■ Problem statement: Copy out all of the entries, keeping every word the same.

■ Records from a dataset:
◇ ◇ ◇ ◇
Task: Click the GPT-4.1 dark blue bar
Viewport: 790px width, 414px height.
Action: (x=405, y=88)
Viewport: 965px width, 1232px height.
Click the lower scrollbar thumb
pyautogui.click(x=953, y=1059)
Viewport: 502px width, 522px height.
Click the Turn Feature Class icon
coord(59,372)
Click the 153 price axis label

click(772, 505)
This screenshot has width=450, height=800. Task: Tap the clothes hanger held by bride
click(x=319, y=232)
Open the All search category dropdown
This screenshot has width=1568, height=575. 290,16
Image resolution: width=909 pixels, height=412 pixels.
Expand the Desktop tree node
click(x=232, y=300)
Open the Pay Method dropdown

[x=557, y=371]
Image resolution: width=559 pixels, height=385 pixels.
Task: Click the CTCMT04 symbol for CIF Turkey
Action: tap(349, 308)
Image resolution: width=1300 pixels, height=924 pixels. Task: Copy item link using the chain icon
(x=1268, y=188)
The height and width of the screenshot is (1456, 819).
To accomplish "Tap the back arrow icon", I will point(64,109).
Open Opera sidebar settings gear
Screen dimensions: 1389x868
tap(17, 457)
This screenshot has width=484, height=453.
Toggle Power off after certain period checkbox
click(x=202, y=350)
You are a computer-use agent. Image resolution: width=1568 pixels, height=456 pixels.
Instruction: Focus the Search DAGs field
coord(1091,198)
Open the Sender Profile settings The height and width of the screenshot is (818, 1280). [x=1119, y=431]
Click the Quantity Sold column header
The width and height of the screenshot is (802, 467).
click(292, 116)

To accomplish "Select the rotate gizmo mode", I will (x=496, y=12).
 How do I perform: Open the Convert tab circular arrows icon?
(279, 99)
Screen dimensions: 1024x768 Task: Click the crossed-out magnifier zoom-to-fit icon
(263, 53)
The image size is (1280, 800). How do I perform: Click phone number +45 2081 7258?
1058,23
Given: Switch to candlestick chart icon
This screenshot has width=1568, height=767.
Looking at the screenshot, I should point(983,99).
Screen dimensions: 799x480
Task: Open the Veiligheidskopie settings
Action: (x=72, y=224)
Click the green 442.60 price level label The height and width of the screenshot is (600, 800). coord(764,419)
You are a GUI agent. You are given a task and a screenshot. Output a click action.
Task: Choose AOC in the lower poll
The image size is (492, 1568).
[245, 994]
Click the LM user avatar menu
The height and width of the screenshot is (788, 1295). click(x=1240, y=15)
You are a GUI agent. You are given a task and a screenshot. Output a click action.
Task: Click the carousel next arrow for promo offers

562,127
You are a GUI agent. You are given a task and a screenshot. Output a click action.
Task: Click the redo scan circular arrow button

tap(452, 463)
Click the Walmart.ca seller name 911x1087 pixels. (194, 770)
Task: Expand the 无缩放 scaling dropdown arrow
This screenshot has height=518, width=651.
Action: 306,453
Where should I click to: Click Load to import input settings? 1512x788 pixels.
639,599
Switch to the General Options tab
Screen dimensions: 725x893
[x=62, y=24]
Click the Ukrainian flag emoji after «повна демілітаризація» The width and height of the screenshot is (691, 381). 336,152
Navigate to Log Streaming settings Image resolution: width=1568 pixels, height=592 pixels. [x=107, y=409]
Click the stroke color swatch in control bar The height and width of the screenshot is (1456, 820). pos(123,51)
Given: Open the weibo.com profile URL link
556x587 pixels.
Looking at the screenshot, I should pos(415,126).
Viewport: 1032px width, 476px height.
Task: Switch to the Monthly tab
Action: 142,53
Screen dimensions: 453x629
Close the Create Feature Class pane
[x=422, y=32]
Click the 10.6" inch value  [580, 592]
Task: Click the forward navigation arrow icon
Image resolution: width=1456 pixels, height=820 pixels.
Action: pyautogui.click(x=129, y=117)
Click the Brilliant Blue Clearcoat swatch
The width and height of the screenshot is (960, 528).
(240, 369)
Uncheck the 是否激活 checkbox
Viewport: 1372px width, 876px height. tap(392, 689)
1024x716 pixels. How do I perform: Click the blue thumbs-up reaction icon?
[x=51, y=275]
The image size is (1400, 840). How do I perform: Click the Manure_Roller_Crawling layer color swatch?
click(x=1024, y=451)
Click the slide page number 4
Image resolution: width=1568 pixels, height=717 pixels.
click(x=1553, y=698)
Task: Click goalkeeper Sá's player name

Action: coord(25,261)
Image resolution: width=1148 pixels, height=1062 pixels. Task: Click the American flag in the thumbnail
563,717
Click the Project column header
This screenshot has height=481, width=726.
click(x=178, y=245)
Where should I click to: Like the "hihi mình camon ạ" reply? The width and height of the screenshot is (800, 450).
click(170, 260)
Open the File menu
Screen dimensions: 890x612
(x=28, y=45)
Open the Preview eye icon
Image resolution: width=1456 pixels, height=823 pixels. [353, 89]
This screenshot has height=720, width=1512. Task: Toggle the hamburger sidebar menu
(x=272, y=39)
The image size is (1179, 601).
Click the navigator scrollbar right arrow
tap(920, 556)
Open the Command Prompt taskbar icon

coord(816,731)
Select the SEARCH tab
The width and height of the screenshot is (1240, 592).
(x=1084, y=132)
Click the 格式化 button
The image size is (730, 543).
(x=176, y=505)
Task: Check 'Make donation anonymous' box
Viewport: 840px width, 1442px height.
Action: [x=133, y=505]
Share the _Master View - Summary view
◇ ◇ ◇ ◇
■ Output for this task:
Task: Click the GPT-4.1 dark blue bar
Viewport: 790px width, 414px height.
Action: (x=405, y=88)
Viewport: 965px width, 1232px height.
Click the lower scrollbar thumb
pyautogui.click(x=953, y=1059)
Viewport: 502px width, 522px height.
Click the Turn Feature Class icon
coord(59,372)
Click the 153 price axis label

click(772, 505)
This screenshot has width=450, height=800. Task: Tap the clothes hanger held by bride
click(x=319, y=232)
Open the All search category dropdown
This screenshot has width=1568, height=575. 290,16
Image resolution: width=909 pixels, height=412 pixels.
Expand the Desktop tree node
click(x=232, y=300)
Open the Pay Method dropdown

[x=557, y=371]
Image resolution: width=559 pixels, height=385 pixels.
Task: Click the CTCMT04 symbol for CIF Turkey
Action: tap(349, 308)
Image resolution: width=1300 pixels, height=924 pixels. Task: Copy item link using the chain icon
(x=1268, y=188)
The height and width of the screenshot is (1456, 819).
To accomplish "Tap the back arrow icon", I will point(64,109).
Open Opera sidebar settings gear
Screen dimensions: 1389x868
tap(17, 457)
This screenshot has width=484, height=453.
Toggle Power off after certain period checkbox
click(x=202, y=350)
You are a computer-use agent. Image resolution: width=1568 pixels, height=456 pixels.
Instruction: Focus the Search DAGs field
coord(1091,198)
Open the Sender Profile settings The height and width of the screenshot is (818, 1280). [x=1119, y=431]
Click the Quantity Sold column header
The width and height of the screenshot is (802, 467).
click(292, 116)

To accomplish "Select the rotate gizmo mode", I will (x=496, y=12).
 How do I perform: Open the Convert tab circular arrows icon?
(279, 99)
Screen dimensions: 1024x768 Task: Click the crossed-out magnifier zoom-to-fit icon
(263, 53)
The image size is (1280, 800). How do I perform: Click phone number +45 2081 7258?
1058,23
Given: Switch to candlestick chart icon
This screenshot has width=1568, height=767.
Looking at the screenshot, I should point(983,99).
Screen dimensions: 799x480
Task: Open the Veiligheidskopie settings
Action: (x=72, y=224)
Click the green 442.60 price level label The height and width of the screenshot is (600, 800). coord(764,419)
You are a GUI agent. You are given a task and a screenshot. Output a click action.
Task: Choose AOC in the lower poll
The image size is (492, 1568).
[245, 994]
Click the LM user avatar menu
The height and width of the screenshot is (788, 1295). click(x=1240, y=15)
You are a GUI agent. You are given a task and a screenshot. Output a click action.
Task: Click the carousel next arrow for promo offers

562,127
You are a GUI agent. You are given a task and a screenshot. Output a click action.
Task: Click the redo scan circular arrow button

tap(452, 463)
Click the Walmart.ca seller name 911x1087 pixels. (194, 770)
Task: Expand the 无缩放 scaling dropdown arrow
This screenshot has height=518, width=651.
Action: 306,453
Where should I click to: Click Load to import input settings? 1512x788 pixels.
639,599
Switch to the General Options tab
Screen dimensions: 725x893
[x=62, y=24]
Click the Ukrainian flag emoji after «повна демілітаризація» The width and height of the screenshot is (691, 381). 336,152
Navigate to Log Streaming settings Image resolution: width=1568 pixels, height=592 pixels. [x=107, y=409]
Click the stroke color swatch in control bar The height and width of the screenshot is (1456, 820). pos(123,51)
Given: Open the weibo.com profile URL link
556x587 pixels.
Looking at the screenshot, I should pos(415,126).
Viewport: 1032px width, 476px height.
Task: Switch to the Monthly tab
Action: 142,53
Screen dimensions: 453x629
Close the Create Feature Class pane
[x=422, y=32]
Click the 10.6" inch value  [580, 592]
Task: Click the forward navigation arrow icon
Image resolution: width=1456 pixels, height=820 pixels.
Action: pyautogui.click(x=129, y=117)
Click the Brilliant Blue Clearcoat swatch
The width and height of the screenshot is (960, 528).
(240, 369)
Uncheck the 是否激活 checkbox
Viewport: 1372px width, 876px height. tap(392, 689)
1024x716 pixels. How do I perform: Click the blue thumbs-up reaction icon?
[x=51, y=275]
The image size is (1400, 840). How do I perform: Click the Manure_Roller_Crawling layer color swatch?
click(x=1024, y=451)
Click the slide page number 4
Image resolution: width=1568 pixels, height=717 pixels.
click(x=1553, y=698)
Task: Click goalkeeper Sá's player name

Action: coord(25,261)
Image resolution: width=1148 pixels, height=1062 pixels. Task: Click the American flag in the thumbnail
563,717
Click the Project column header
This screenshot has height=481, width=726.
click(x=178, y=245)
Where should I click to: Like the "hihi mình camon ạ" reply? The width and height of the screenshot is (800, 450).
click(170, 260)
Open the File menu
Screen dimensions: 890x612
(x=28, y=45)
Open the Preview eye icon
Image resolution: width=1456 pixels, height=823 pixels. [353, 89]
This screenshot has height=720, width=1512. Task: Toggle the hamburger sidebar menu
(x=272, y=39)
The image size is (1179, 601).
Click the navigator scrollbar right arrow
tap(920, 556)
Open the Command Prompt taskbar icon

coord(816,731)
Select the SEARCH tab
The width and height of the screenshot is (1240, 592).
(x=1084, y=132)
Click the 格式化 button
The image size is (730, 543).
(x=176, y=505)
Task: Check 'Make donation anonymous' box
Viewport: 840px width, 1442px height.
Action: [x=133, y=505]
Share the _Master View - Summary view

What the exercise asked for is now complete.